In quest’anno particolarmente difficile, segnato dalla pandemia e dalla sue conseguenze, Comune e Caritas diocesana si uniscono per un’iniziativa solidale a favore dei bambini delle famiglie già seguite dall’ente caritatevole sul territorio comunale. Circa un migliaio di bimbi e ragazzini, a cui Santa Lucia e Babbo Natale porteranno in dono un libro, che potranno scegliere in base ai loro gusti in tutte le librerie Giunti della provincia. Lo faranno consegnando il coupon che da oggi troveranno nei quattro empori della Caritas presenti in città, e con il quale potranno recarsi a scegliere e ritirare il proprio regalo.
Da qui l’iniziativa che vede insieme Comune e Caritas, impegnate ancora una volta per non lasciare indietro nessuno. E proprio in questa prospettiva si inserisce l’apertura del quarto Emporio della solidarietà gestito da Caritas sul territorio comunale, quello in via Paride da Cerea a Borgo Santa Croce, a servizio di tutto il vasto quartiere di Borgo Venezia. Oggi la presentazione ufficiale del nuovo negozio, quale dono della Caritas a tutti i cittadini e in particolare a quelli che si trovano, da soli o con le loro famiglie, a vivere situazioni di disagio, di difficoltà economica e di preoccupazione.
Tuttavia, per questioni di sicurezza legate alle misure anti contagio, il market solidale, con a fianco lo sportello di ascolto, sarà aperto al pubblico dall’11 gennaio, tre giorni a settimana. Questa è la quarta realtà solidale della Caritas sul territorio cittadino, e si aggiunge a quelle di Santi Apostoli, San Michele e Borgo Roma; altri sei sono dislocati in provincia, per un totale di dieci market che nel 2020 hanno sostenuto e accompagnato più di duemila famiglie.
All’Emporio, infatti, non si accede solo per fare la spesa. Anzi, l’approvvigionamento è l’ultimo dei passaggi di un percorso di accompagnamento che parte dall’ascolto e dalla formazione per arrivare all’aiuto alimentare. Vi aderiscono famiglie con problematiche di diverso tipo, di natura economica piuttosto che di salute, che trovano nelle attività dell’Emporio e nell’aiuto dei volontari un’importante opportunità di cambiamento. Dall’11 gennaio il market solidale in Borgo Santa Croce sarà aperto il lunedì, martedì e sabato; lo spazio riservato all’ascolto il martedì e giovedì.

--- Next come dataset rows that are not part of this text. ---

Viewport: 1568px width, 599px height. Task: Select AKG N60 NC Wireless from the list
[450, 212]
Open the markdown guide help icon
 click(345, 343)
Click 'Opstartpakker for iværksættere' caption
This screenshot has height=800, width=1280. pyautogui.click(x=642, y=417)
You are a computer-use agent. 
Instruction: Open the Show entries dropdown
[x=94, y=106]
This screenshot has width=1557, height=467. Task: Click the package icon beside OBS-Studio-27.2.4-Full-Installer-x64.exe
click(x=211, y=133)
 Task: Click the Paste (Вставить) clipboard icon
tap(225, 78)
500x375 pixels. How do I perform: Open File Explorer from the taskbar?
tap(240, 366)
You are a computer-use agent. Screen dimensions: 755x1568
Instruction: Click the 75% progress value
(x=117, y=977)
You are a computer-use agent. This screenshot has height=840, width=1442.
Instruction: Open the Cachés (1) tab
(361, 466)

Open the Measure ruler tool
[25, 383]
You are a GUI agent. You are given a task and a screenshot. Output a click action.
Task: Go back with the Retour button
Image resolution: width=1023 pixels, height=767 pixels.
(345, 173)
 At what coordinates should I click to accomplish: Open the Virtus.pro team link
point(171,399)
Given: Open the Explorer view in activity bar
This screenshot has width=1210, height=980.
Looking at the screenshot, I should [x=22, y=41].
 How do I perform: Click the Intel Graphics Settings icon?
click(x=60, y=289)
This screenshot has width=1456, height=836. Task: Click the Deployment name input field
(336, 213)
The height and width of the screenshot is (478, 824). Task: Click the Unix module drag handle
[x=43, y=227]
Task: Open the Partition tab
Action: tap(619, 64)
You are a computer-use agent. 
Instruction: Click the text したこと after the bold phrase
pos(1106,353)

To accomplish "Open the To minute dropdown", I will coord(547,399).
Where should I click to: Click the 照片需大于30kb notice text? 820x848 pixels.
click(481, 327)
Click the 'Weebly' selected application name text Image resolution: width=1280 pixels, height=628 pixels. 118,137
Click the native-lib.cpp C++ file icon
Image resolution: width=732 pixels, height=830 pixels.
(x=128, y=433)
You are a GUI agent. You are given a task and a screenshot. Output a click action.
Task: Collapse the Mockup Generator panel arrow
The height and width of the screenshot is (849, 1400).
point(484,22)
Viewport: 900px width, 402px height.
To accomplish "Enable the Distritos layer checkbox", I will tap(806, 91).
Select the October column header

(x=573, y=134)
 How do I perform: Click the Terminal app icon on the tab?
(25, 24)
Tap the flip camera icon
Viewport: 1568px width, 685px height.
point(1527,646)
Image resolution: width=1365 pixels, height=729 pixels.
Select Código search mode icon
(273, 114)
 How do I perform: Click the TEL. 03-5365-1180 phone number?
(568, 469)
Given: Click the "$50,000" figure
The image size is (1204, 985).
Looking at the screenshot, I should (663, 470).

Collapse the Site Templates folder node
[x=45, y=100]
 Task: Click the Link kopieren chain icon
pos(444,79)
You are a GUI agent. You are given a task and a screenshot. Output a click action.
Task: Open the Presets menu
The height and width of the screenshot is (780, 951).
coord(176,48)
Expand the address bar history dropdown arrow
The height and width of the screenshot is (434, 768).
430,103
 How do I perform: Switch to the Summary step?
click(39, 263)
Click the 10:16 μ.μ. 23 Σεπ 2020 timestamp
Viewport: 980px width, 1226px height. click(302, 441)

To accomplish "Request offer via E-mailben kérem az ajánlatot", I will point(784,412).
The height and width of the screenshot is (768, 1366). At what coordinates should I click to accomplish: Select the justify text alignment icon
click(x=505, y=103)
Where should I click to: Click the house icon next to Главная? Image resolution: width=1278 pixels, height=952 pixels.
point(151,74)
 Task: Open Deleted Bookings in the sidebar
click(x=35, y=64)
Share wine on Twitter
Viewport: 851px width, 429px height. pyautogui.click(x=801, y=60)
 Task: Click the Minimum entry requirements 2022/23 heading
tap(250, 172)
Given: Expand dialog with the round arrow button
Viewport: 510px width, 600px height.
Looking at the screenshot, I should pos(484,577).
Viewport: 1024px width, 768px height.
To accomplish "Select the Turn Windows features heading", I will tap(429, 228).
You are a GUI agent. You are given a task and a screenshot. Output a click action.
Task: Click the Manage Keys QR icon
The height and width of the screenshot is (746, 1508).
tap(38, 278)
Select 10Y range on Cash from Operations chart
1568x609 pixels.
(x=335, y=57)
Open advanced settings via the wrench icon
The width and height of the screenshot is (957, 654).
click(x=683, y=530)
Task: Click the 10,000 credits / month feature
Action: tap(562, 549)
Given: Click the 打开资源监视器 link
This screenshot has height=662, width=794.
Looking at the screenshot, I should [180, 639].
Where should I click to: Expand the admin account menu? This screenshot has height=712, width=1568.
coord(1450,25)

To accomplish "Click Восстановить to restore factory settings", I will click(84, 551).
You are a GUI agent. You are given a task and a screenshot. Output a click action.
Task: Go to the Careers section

Al taglio simbolico del nastro, questa mattina hanno partecipato il vescovo di Verona Monsignor Giuseppe Zenti, il sindaco Federico Sboarina, l’assessore ai Servizi sociali Daniela Maellare, il direttore della Caritas Diocesana Gino Zampieri, il parroco della parrocchia di Santa Croce don Gianluca Brisotto, la presidente della sesta Circoscrizione Maria Cristina Sandrini e alcuni dei volontari che rendono possibile l’attività solidale.
“La collaborazione con la Caritas si è rafforzata ulteriormente durante l’emergenza sanitaria – ha detto l’assessore Maellare -. La crisi ha purtroppo aumentato le situazioni di povertà e di disagio sociale, facciamo rete per dare tutti gli aiuti possibili e non lasciare nessuno senza il nostro sostegno. Ringrazio i numerosi volontari che si mettono a di disposizione per gli altri, senza di loro tutto questo non sarebbe possibile”.
“Con questo arriviamo a quota dieci – ha detto Monsignor Zenti riferendosi agli empori della solidarietà di Verona e provincia-. Un aiuto importante per le famiglie che non hanno i soldi per fare la spesa e che offrono un percorso di accompagnamento basato sulla dignità delle persone. Temo purtroppo che ci aspettino tempi altrettanto difficili, quando la disoccupazione diventerà ancora più diffusa. Solo se saremo uniti e responsabili ce la faremo”.